● **DESCRIPTION OF THE TASK**
Copy the stretch of the records from the very start through the line containing "The width and", character for character.

● **RECORDS SUPPLIED**
•••••

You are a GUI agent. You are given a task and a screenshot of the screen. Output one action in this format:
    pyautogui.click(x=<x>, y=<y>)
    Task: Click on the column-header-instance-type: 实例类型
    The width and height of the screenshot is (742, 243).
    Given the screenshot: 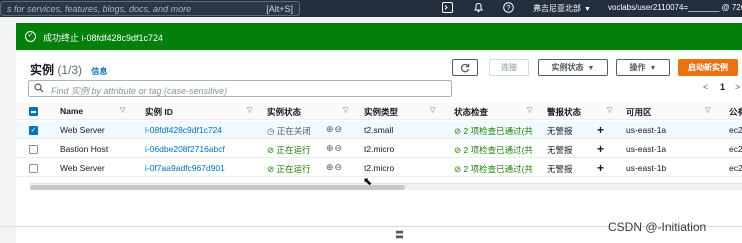 What is the action you would take?
    pyautogui.click(x=381, y=112)
    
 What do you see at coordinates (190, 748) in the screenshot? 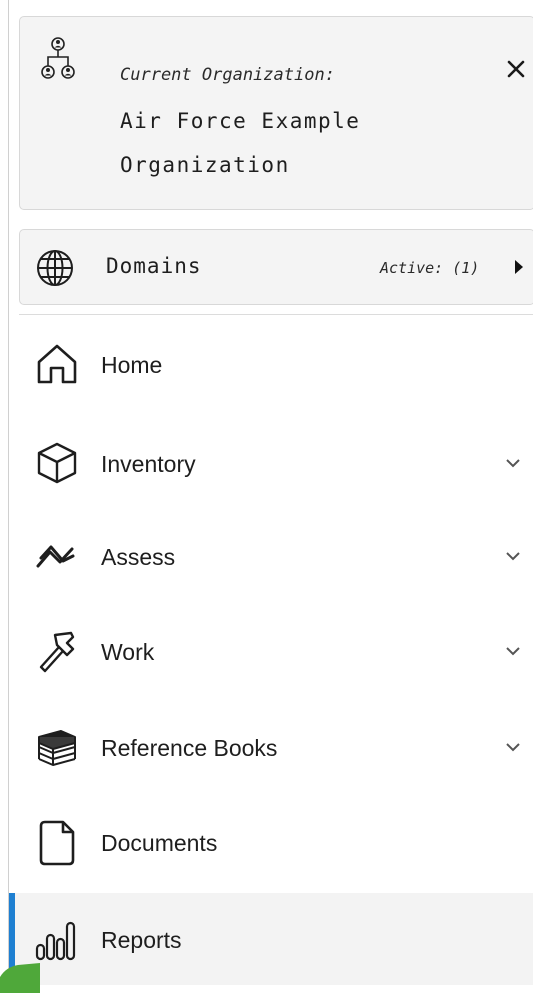
I see `nav-item-label: Reference Books` at bounding box center [190, 748].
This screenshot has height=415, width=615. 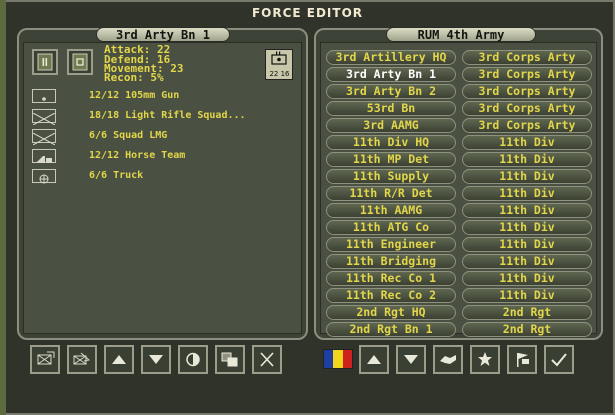 I want to click on flag-stripe-blue, so click(x=329, y=359).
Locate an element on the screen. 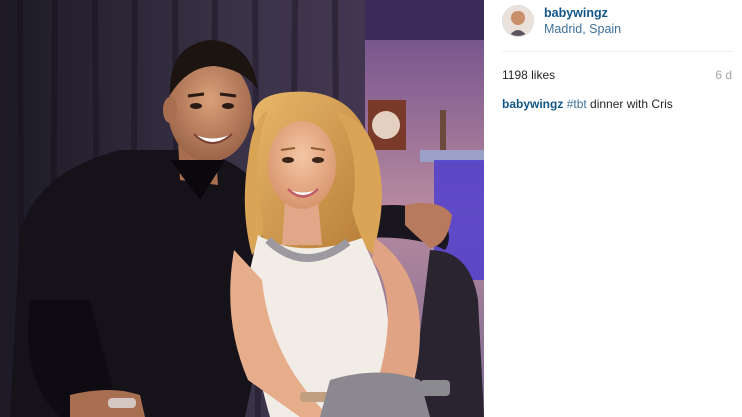 Image resolution: width=742 pixels, height=417 pixels. caption: babywingz #tbt dinner with Cris is located at coordinates (588, 104).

•••••

● **SOLUTION**
You are a GUI agent. You are given a task and a screenshot of the screen. Output one action in this format:
    pyautogui.click(x=<x>, y=<y>)
    Task: Click on the column-header-instance-type: 实例类型
    The width and height of the screenshot is (742, 243).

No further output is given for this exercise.